## Task brief
Reproduce the records with "screenshot" swapped for "screen capture" wherever it appears, leaving everything else unchanged.

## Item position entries
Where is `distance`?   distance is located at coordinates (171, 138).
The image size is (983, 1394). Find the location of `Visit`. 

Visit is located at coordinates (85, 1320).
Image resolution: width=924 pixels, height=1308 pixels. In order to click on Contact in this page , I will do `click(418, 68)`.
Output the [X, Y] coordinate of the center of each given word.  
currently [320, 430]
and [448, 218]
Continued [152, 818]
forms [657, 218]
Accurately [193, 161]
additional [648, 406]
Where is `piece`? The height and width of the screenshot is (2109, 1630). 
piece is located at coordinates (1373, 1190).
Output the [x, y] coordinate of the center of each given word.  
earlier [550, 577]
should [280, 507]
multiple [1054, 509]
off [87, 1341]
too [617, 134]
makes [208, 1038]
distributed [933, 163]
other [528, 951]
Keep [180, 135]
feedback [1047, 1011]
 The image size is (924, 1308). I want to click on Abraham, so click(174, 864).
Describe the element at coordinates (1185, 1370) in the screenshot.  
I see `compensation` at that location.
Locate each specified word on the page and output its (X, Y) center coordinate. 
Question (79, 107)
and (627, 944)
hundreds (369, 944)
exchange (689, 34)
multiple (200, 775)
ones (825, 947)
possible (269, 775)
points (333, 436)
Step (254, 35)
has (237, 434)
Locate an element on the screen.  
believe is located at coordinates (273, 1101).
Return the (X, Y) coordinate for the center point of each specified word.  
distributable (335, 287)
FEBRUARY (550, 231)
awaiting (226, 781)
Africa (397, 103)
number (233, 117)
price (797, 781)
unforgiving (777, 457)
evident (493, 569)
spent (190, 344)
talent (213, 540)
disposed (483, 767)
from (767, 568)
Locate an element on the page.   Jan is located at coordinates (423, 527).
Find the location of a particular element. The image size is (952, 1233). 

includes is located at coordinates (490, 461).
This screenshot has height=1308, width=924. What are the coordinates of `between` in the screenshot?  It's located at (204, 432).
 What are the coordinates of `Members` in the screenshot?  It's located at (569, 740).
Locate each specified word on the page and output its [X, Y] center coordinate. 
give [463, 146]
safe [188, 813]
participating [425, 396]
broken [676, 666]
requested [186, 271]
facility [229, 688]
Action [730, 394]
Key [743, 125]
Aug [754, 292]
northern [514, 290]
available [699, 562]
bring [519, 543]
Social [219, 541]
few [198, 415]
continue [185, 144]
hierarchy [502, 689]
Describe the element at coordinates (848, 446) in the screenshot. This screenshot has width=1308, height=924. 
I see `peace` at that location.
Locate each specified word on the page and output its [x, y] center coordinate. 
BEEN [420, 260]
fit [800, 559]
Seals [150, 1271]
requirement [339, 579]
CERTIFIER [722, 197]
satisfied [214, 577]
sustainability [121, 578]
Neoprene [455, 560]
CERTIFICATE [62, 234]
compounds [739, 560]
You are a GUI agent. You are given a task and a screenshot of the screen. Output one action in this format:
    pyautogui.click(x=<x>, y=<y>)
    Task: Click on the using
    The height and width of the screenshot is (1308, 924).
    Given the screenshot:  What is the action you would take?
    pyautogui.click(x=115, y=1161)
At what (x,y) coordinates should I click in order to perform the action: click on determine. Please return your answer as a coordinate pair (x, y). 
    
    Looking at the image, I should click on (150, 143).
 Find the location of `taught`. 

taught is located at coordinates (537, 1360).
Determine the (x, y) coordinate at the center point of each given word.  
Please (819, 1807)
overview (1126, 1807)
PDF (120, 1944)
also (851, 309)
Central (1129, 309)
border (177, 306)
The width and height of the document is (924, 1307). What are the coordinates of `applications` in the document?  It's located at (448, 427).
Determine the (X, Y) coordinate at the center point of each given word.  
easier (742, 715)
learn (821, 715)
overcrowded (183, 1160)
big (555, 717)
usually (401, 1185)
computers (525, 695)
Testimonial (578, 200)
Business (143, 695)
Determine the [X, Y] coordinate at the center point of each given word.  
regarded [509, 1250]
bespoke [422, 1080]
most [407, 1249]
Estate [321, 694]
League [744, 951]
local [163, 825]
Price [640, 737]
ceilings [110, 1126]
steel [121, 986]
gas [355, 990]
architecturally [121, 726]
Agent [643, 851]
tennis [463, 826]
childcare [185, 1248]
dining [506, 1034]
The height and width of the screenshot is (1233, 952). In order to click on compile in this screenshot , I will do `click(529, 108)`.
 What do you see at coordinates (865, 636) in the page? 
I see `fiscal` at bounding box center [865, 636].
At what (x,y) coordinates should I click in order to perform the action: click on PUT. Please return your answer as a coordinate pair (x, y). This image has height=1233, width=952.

## Final answer
Where is `distance`?   distance is located at coordinates (171, 138).
The image size is (983, 1394). Find the location of `Visit`. 

Visit is located at coordinates (85, 1320).
Image resolution: width=924 pixels, height=1308 pixels. In order to click on Contact in this page , I will do `click(418, 68)`.
Output the [X, Y] coordinate of the center of each given word.  
currently [320, 430]
and [448, 218]
Continued [152, 818]
forms [657, 218]
Accurately [193, 161]
additional [648, 406]
Where is `piece`? The height and width of the screen capture is (2109, 1630). 
piece is located at coordinates (1373, 1190).
Output the [x, y] coordinate of the center of each given word.  
earlier [550, 577]
should [280, 507]
multiple [1054, 509]
off [87, 1341]
too [617, 134]
makes [208, 1038]
distributed [933, 163]
other [528, 951]
Keep [180, 135]
feedback [1047, 1011]
 The image size is (924, 1308). I want to click on Abraham, so click(174, 864).
Describe the element at coordinates (1185, 1370) in the screen capture.  
I see `compensation` at that location.
Locate each specified word on the page and output its (X, Y) center coordinate. 
Question (79, 107)
and (627, 944)
hundreds (369, 944)
exchange (689, 34)
multiple (200, 775)
ones (825, 947)
possible (269, 775)
points (333, 436)
Step (254, 35)
has (237, 434)
Locate an element on the screen.  
believe is located at coordinates (273, 1101).
Return the (X, Y) coordinate for the center point of each specified word.  
distributable (335, 287)
FEBRUARY (550, 231)
awaiting (226, 781)
Africa (397, 103)
number (233, 117)
price (797, 781)
unforgiving (777, 457)
evident (493, 569)
spent (190, 344)
talent (213, 540)
disposed (483, 767)
from (767, 568)
Locate an element on the page.   Jan is located at coordinates (423, 527).
Find the location of a particular element. The image size is (952, 1233). 

includes is located at coordinates (490, 461).
This screen capture has height=1308, width=924. What are the coordinates of `between` in the screen capture?  It's located at (204, 432).
 What are the coordinates of `Members` in the screen capture?  It's located at (569, 740).
Locate each specified word on the page and output its [X, Y] center coordinate. 
give [463, 146]
safe [188, 813]
participating [425, 396]
broken [676, 666]
requested [186, 271]
facility [229, 688]
Action [730, 394]
Key [743, 125]
Aug [754, 292]
northern [514, 290]
available [699, 562]
bring [519, 543]
Social [219, 541]
few [198, 415]
continue [185, 144]
hierarchy [502, 689]
Describe the element at coordinates (848, 446) in the screen capture. This screen capture has width=1308, height=924. 
I see `peace` at that location.
Locate each specified word on the page and output its [x, y] center coordinate. 
BEEN [420, 260]
fit [800, 559]
Seals [150, 1271]
requirement [339, 579]
CERTIFIER [722, 197]
satisfied [214, 577]
sustainability [121, 578]
Neoprene [455, 560]
CERTIFICATE [62, 234]
compounds [739, 560]
You are a GUI agent. You are given a task and a screen capture of the screen. Output one action in this format:
    pyautogui.click(x=<x>, y=<y>)
    Task: Click on the using
    The height and width of the screen capture is (1308, 924).
    Given the screen capture:  What is the action you would take?
    pyautogui.click(x=115, y=1161)
At what (x,y) coordinates should I click in order to perform the action: click on determine. Please return your answer as a coordinate pair (x, y). 
    
    Looking at the image, I should click on (150, 143).
 Find the location of `taught`. 

taught is located at coordinates (537, 1360).
Determine the (x, y) coordinate at the center point of each given word.  
Please (819, 1807)
overview (1126, 1807)
PDF (120, 1944)
also (851, 309)
Central (1129, 309)
border (177, 306)
The width and height of the document is (924, 1307). What are the coordinates of `applications` in the document?  It's located at (448, 427).
Determine the (X, Y) coordinate at the center point of each given word.  
easier (742, 715)
learn (821, 715)
overcrowded (183, 1160)
big (555, 717)
usually (401, 1185)
computers (525, 695)
Testimonial (578, 200)
Business (143, 695)
Determine the [X, Y] coordinate at the center point of each given word.  
regarded [509, 1250]
bespoke [422, 1080]
most [407, 1249]
Estate [321, 694]
League [744, 951]
local [163, 825]
Price [640, 737]
ceilings [110, 1126]
steel [121, 986]
gas [355, 990]
architecturally [121, 726]
Agent [643, 851]
tennis [463, 826]
childcare [185, 1248]
dining [506, 1034]
The height and width of the screen capture is (1233, 952). In order to click on compile in this screen capture , I will do `click(529, 108)`.
 What do you see at coordinates (865, 636) in the page? 
I see `fiscal` at bounding box center [865, 636].
At what (x,y) coordinates should I click in order to perform the action: click on PUT. Please return your answer as a coordinate pair (x, y). This image has height=1233, width=952.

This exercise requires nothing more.